→ Passage to read:
::::

Jens Troeger edited this page Feb 22, 2022 · 8 revisions

Content

Introduction
Managing the Table of Contents
Table of Contents and ebook navigation
Book cover image
Managing multiple languages
Footnotes and Endnotes
Tracking External Link Use in Ebooks

Introduction

On this page we’ve collected recipes of how to solve certain problems and how to manage common tasks when converting books using the Bookalope tools. Please contact us if you want to suggest a topic!

Managing the Table of Contents

Like many other document editors Bookalope manages the Table of Contents (TOC) for you: it assembles the TOC from the headings in your document. However, you need to tell Bookalope where exactly it should place that generated TOC.

Remember that the paragraph labels on the Review page contained one particular label: the TOC item. That paragraph label is the key to telling Bookalope where to place a TOC. If in your book you label a number of consecutive paragraphs as TOC item, then Bookalope will know that these paragraphs are, in fact, a TOC.

So, when you later export your document e.g. as an ebook Bookalope will assemble a TOC and then replace these TOC item paragraphs with the newly generated one.

::::

→ Task to carry out:
Write the next part of the Bookalope conversion guide, starting right after its last sentence about replacing the TOC item paragraphs.

→ Collected material:

::::

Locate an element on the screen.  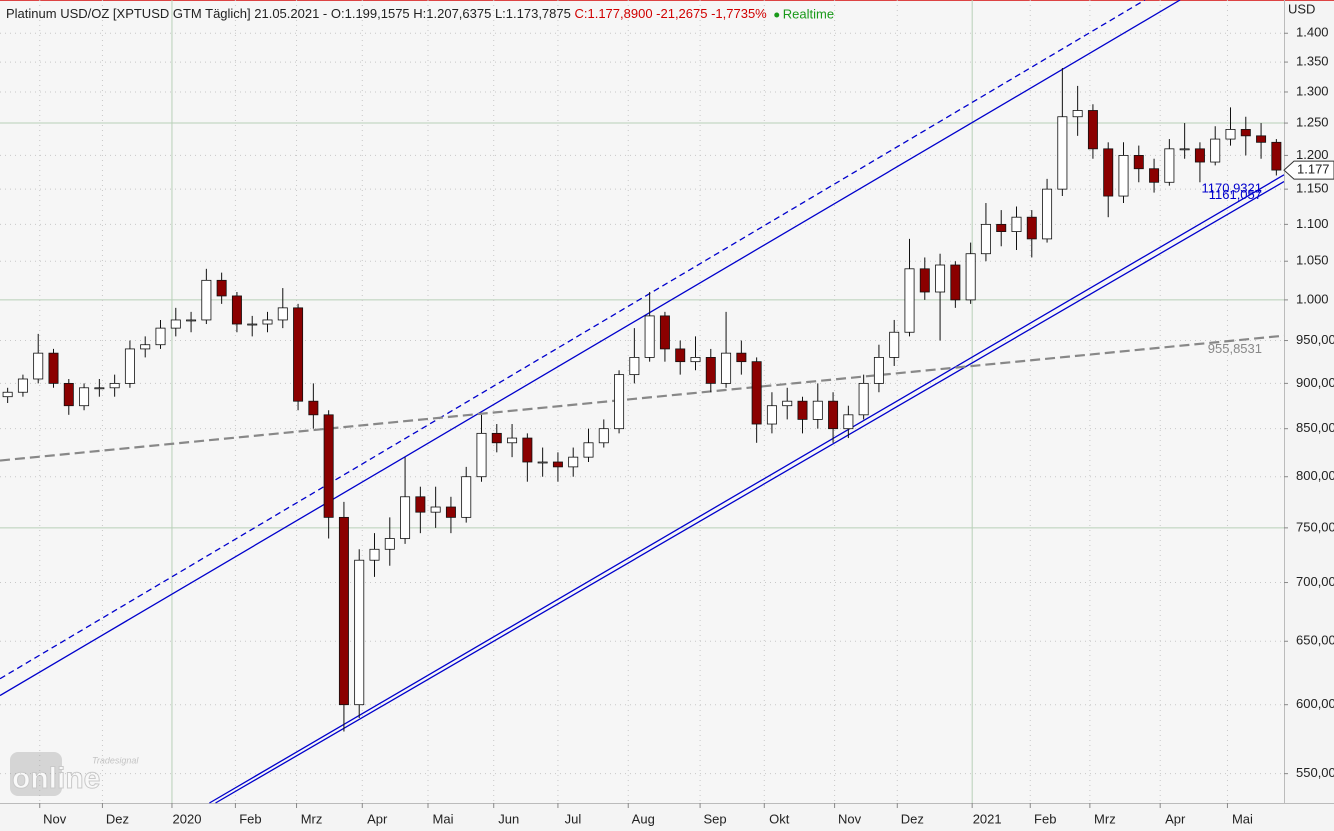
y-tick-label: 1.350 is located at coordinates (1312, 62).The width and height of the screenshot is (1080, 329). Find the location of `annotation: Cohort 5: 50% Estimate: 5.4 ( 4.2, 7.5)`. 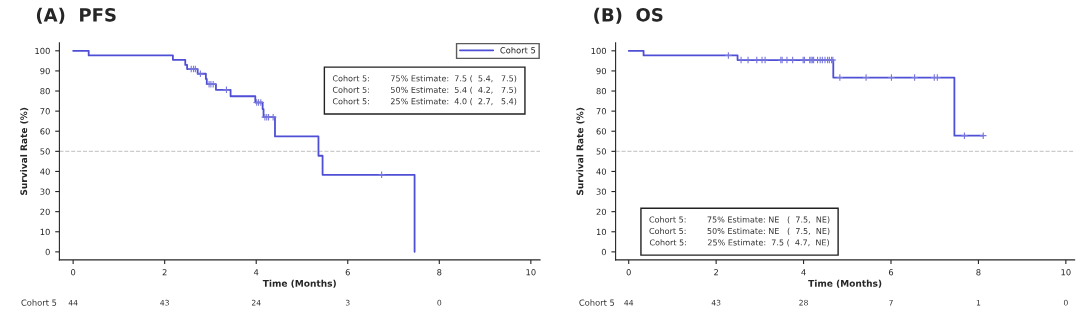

::::

→ Answer to this task:
Also note that you should mark the paragraph Table of Contents as Chapter title and set its kind to “Table of Contents”, thereby telling Bookalope that the chapter this heading opens is a, and contains a TOC. Furthermore, if you export your document as an ebook and if your book does not contain a “toc” chapter then Bookalope will insert one (that’s because the ebook accessibility standard requires it).

Table of Contents and ebook navigation

In addition to the TOC that’s visible to the reader as part of the book, ebooks contain additional, internal navigation information. That navigation information is also constructed from the book’s headings information, but it contains all headings—whether they’re visible to the reader in the book’s TOC or not.

That means that while you can control whether a heading shows in the book’s TOC or on the page itself (see also here), you can not control the ebook’s internal navigation information. To ensure proper accessibility of all of your ebook’s content, Bookalope manages the internal navigation completely transparently for you!

Book cover image

As book designers we really do judge a book by its cover. Having an appealing book cover image is important, which is why Bookalope takes extra care of this step.

If you upload a file format which contains an explicit book cover image (e.g. an ebook) then Bookalope extracts that image and manages it automatically as the book’s cover image. If you upload metadata that contains cover image information then Bookalope handles that as well.

You can manage the book cover image of every Bookflow through its metadata page:

Here, you can browse for a local file to update the existing cover image, or you can click the Picture icon to have Bookalope generate a cover image for you (the text Generate cover image will be displayed). However, if you don’t want a book cover image at all for your book, click the Trashcan icon.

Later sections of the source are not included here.